**Exercise:** The lines wanted are those in the data below that include "plus".

**Provided records:**
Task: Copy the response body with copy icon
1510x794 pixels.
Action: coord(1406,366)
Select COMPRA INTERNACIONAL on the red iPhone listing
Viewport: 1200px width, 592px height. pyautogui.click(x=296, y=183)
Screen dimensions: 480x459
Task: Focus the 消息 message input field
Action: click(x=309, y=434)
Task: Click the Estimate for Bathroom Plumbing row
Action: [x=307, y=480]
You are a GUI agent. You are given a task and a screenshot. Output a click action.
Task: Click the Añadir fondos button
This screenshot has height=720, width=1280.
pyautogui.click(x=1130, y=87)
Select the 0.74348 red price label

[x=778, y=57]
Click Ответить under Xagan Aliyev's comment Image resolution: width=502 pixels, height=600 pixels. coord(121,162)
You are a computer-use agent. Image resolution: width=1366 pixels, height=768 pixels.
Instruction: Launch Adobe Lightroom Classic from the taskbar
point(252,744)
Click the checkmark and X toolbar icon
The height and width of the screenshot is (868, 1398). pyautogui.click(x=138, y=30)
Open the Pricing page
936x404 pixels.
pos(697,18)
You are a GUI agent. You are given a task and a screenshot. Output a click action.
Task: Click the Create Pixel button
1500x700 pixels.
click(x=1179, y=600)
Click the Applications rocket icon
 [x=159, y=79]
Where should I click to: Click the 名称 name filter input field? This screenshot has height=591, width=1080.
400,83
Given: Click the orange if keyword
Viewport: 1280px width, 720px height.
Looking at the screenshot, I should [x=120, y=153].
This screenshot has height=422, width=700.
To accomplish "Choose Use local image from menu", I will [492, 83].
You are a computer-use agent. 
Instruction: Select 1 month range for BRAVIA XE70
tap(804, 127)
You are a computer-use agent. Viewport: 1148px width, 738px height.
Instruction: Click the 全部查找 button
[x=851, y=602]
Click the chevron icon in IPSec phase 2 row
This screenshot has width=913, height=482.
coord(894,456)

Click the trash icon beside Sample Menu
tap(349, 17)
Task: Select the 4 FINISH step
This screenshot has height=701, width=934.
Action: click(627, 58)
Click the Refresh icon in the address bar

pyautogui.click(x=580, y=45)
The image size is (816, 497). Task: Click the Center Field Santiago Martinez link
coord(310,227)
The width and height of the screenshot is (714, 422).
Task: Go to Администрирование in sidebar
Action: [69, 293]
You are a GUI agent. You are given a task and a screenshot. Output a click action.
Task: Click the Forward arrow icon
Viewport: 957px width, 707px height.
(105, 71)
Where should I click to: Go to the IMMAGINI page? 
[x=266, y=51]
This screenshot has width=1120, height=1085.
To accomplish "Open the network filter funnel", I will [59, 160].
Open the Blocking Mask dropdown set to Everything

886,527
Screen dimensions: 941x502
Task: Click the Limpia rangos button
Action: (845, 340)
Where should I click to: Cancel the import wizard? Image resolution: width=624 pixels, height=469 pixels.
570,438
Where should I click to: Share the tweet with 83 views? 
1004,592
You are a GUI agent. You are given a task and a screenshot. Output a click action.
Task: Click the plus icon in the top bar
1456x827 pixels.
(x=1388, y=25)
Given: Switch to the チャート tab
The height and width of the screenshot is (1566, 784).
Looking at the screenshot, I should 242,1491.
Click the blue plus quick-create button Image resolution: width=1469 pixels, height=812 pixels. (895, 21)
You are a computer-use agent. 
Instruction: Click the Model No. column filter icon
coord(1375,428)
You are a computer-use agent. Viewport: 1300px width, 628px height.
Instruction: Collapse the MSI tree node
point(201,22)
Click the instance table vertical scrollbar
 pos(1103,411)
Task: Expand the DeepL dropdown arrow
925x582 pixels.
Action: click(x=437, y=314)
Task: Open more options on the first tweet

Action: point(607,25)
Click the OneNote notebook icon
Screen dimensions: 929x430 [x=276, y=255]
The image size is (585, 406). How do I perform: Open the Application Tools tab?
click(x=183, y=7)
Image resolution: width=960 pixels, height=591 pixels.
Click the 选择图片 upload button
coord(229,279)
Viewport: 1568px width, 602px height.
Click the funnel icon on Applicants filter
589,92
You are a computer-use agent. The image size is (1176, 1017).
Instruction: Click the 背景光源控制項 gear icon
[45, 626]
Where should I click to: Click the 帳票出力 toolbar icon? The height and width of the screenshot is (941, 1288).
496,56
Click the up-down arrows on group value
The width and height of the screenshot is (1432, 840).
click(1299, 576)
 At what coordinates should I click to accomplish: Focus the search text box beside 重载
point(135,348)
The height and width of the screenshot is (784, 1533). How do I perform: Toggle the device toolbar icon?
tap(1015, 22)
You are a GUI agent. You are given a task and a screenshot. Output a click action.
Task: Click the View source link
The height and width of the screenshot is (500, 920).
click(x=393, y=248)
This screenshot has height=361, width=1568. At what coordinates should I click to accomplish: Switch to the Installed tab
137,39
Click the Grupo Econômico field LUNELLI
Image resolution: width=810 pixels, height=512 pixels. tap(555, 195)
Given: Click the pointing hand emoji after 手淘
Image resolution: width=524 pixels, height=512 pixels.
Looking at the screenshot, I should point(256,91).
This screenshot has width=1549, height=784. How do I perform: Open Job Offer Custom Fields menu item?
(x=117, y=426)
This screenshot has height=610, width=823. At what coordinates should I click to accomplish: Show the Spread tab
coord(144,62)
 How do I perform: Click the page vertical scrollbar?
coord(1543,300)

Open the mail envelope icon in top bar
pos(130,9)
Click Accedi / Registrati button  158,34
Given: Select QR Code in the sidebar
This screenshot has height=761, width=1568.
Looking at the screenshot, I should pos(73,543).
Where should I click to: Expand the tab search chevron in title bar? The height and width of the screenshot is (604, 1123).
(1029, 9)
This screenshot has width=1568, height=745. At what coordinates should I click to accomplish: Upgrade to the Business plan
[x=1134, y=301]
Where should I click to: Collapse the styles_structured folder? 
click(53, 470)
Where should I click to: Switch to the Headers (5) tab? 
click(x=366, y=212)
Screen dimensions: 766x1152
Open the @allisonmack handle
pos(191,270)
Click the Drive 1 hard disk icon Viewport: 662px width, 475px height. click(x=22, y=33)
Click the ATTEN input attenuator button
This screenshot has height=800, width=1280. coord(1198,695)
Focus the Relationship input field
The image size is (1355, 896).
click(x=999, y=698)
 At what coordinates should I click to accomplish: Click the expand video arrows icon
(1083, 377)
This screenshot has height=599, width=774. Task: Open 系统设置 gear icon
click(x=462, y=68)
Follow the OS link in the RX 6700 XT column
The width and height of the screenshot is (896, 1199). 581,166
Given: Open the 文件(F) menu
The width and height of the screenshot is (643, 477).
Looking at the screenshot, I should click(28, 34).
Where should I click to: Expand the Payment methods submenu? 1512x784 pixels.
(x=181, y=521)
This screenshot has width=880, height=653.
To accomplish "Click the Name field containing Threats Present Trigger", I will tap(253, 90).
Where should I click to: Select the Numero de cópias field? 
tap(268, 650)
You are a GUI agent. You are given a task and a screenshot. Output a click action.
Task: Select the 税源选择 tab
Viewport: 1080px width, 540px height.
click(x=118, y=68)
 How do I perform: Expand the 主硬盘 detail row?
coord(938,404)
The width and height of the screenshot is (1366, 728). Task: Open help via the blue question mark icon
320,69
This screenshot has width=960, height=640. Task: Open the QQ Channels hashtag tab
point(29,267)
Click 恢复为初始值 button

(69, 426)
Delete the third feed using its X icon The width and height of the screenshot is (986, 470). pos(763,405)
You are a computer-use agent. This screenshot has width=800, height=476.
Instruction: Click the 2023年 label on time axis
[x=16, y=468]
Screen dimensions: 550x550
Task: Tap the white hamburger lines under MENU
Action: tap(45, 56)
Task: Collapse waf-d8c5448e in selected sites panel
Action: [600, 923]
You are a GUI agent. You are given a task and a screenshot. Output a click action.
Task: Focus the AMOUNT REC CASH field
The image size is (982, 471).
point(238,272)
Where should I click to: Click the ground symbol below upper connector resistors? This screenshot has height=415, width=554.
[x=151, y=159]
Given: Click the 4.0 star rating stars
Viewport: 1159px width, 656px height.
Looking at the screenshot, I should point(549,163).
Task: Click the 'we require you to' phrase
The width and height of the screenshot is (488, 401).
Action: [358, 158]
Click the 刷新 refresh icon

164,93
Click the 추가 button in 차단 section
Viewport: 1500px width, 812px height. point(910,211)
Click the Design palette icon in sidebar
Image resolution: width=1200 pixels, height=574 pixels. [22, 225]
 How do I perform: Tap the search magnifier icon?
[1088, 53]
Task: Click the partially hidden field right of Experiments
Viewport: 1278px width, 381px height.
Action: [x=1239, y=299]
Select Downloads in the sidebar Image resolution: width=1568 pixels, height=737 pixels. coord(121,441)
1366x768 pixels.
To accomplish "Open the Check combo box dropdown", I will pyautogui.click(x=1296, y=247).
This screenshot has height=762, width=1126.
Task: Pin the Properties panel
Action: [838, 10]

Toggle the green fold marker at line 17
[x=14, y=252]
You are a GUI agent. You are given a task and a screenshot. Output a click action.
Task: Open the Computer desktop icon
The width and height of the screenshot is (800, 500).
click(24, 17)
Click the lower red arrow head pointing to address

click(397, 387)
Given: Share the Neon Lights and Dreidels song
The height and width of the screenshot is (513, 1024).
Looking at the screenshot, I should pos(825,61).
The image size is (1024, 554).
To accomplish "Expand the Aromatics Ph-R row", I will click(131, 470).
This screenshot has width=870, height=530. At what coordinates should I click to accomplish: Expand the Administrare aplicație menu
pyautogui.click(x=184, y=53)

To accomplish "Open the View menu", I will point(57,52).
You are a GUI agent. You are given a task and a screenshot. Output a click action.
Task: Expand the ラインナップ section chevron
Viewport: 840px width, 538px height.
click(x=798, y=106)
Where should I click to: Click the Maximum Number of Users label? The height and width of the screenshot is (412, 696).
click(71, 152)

**Problem solution:**
Task: Click the plus icon in the top bar
Click the blue plus quick-create button Image resolution: width=1469 pixels, height=812 pixels. (895, 21)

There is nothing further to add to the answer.